For many years bushfires have been seen as a natural feature of our landscape over which we had limited control and our policy settings needed to focus on fighting fires. We can all see now that fires are and will increasingly encroach on suburban areas and that at scale our current institutions and their fire organisations have limited capacity to protect all lives, property, flora and fauna.
In the future fire policy is likely to be a mix of truly global and hyper- local capabilities. We can already see elements of the global in the rapid deployment of fire personnel and equipment from other countries.
It’s the hyper-local that is not well supported at present. Hyper-local means groups of people down to the level of streets and very small communities. We have seen many spontaneous and some organised examples of this in the current fires, for example where neighbours jointly protect a cluster of houses, share equipment and put out wheelie bins to show who is saying and who is going. Social media has enhanced the capacity for new forms of hyper-local connections. The more such groups have access to firefighting equipment and firefighting skills the more likely they can protect and save lives and property and landscapes.
There should be at least six aspects to a State Fire Policy:
A SET OF PRINCIPLES about the relationship between our landscape, our way of living, our planning systems and, fire risk. Our current land use planning legislation is silent on this hence our current policy framework is essentially focused on protection of assets. We need to shift to a cultural view of where fire and its benefits and risks fit in our future.

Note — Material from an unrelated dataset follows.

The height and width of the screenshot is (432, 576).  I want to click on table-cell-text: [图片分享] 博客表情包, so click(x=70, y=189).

PREVENTION. Here there is much to learn from indigenous practices over thousands of years, such as cool burns
A FOCUS on enhanced local skills and fire prevention and firefighting capabilities. Much of the current model is based on limited local (largely volunteer) firefighting supplemented by regional/statewide (and national/global) rapid response resources. Many of the boundaries for fire fighting, a bit like local government boundaries, don’t always reflect the nature of modern communities. In particular the role of local communities in catchment management (such as fuel load management) is ill-defined in Tasmania.
USE OF NEW technologies (eg sensors and new media) to better forecast and manage fire risk.

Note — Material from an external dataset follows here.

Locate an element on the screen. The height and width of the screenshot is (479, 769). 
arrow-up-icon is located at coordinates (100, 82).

BUILDING UP catchment management capabilities as key to prevention, and use of water. Tasmania has the advantage of 13 per cent of Australia’s fresh water and 2 per cent of the population. We need to think how we can use this for building community resilience.
BUILDING of our most local institution, local government. Globally, local governments are becoming the guardians of overall wellbeing of their communities and safety is key to this as is security of supply – water, energy, food, transport. We have a tendency to dismiss local government – except in a crisis when they are the first people we turn to.
Many of these ideas are already under way, often in very local communities, but they are not yet reflected in policies or organised at a scale to cope for the future we now have a glimpse of.
A State Policy would nicely frame a conversation to address this and be a national template.
Professor David Adams is a Pro Vice Chancellor — Community, Partnership and Development, at the University of Tasmania.